Noemi publishes roughly five books a year, including the Noemi Press Awards in Poetry, the Etel Adnan Poetry Prize, and the Andrés Montoya Poetry Prize. They also collaborate with Letras Latinas to produce the Akrilica series.

== History ==
Publisher and editor-in-chief Carmen Giménez and founding editor Evan Lavender-Smith began Noemi Press in 2002 by publishing a single chapbook. It has grown to include full-length poetry, nonfiction, and critical work. Noemi publications previously included drama and fiction. Noemi Press was previously based in Las Cruces, New Mexico and is currently based in Tucson, Arizona and Blacksburg, Virginia. In 2022, Giménez left Noemi to become Executive Editor and Publisher at Graywolf Press. Noemi is now co-published by Suzi F. Garcia and Anthony Cody, with Sarah Gzemski acting as Executive Director and Mariah Bosch as Managing Editor. Its editorial staff includes Diana Arterian, Sara Borjas, and Emily Kiernan.

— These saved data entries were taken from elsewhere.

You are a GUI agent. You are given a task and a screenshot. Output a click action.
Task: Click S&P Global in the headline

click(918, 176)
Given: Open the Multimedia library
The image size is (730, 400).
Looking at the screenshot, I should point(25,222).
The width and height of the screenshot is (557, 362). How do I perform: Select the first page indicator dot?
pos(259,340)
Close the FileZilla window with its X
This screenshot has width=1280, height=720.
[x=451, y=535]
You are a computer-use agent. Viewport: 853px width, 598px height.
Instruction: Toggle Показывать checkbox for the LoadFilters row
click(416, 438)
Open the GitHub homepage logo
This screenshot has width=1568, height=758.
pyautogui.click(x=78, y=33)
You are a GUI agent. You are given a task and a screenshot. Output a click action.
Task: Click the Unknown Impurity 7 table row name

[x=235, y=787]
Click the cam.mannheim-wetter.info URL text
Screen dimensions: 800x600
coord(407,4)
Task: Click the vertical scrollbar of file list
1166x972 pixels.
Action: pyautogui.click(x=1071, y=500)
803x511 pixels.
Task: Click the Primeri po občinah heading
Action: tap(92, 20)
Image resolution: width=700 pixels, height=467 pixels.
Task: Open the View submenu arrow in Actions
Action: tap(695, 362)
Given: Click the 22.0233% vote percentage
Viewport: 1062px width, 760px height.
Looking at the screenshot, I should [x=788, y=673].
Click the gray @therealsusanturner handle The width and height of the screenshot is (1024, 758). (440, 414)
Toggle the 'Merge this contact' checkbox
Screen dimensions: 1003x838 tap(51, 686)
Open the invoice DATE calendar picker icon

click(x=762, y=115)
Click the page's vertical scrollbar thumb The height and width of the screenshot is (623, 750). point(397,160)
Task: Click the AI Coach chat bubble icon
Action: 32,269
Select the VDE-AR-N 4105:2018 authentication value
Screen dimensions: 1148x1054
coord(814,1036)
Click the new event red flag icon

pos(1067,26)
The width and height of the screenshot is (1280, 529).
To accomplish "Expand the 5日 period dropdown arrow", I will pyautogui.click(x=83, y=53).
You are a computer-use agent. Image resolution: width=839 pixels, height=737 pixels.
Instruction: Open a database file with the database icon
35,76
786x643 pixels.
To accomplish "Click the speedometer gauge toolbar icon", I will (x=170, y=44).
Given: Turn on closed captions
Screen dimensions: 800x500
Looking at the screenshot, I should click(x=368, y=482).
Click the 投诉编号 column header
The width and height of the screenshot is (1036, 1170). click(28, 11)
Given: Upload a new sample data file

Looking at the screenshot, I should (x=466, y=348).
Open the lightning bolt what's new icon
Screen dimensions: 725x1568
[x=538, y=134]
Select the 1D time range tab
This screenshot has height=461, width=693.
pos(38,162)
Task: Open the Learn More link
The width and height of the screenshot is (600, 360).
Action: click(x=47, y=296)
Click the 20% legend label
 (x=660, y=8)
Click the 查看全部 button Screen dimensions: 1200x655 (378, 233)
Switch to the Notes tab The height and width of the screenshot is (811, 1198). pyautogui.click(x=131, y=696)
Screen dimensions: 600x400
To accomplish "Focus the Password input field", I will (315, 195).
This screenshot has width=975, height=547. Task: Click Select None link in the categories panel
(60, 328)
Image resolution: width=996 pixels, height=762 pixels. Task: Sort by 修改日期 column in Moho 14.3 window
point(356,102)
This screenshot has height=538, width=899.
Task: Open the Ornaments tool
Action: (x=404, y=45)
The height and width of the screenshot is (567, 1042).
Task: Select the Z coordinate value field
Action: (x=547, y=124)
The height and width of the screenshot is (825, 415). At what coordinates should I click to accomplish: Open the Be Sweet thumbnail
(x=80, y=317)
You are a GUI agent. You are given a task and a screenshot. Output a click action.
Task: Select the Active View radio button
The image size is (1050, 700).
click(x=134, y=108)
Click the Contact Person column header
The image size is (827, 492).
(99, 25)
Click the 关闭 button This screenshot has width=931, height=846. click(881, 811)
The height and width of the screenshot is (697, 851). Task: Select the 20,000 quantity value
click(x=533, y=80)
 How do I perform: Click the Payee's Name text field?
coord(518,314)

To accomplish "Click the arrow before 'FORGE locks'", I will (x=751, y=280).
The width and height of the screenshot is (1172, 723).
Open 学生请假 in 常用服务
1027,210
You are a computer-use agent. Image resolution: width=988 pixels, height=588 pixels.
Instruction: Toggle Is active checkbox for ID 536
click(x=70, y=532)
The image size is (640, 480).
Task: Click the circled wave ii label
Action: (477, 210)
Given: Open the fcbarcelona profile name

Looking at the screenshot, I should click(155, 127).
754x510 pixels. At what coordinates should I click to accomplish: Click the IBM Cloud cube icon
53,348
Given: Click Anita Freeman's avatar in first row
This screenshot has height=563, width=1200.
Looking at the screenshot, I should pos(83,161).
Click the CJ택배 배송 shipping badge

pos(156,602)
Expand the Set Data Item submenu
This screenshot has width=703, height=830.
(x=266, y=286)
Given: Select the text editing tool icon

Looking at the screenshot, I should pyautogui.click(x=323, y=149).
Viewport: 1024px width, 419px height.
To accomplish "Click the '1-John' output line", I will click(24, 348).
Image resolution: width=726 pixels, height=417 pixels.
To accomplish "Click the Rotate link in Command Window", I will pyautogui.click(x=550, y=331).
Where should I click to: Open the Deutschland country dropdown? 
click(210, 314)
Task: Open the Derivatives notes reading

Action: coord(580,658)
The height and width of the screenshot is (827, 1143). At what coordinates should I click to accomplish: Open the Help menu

== Noemi Press Book Award ==
The Noemi Press Book Award is an annual American literary award for a book-length poetry manuscript. It carries a cash prize of $2,000 and publication with Noemi Press. The award is judged by Noemi Press's editorial staff and is open to poets at any stage of their career. The press formerly also awarded a prize in prose, but the current contest is for poetry only.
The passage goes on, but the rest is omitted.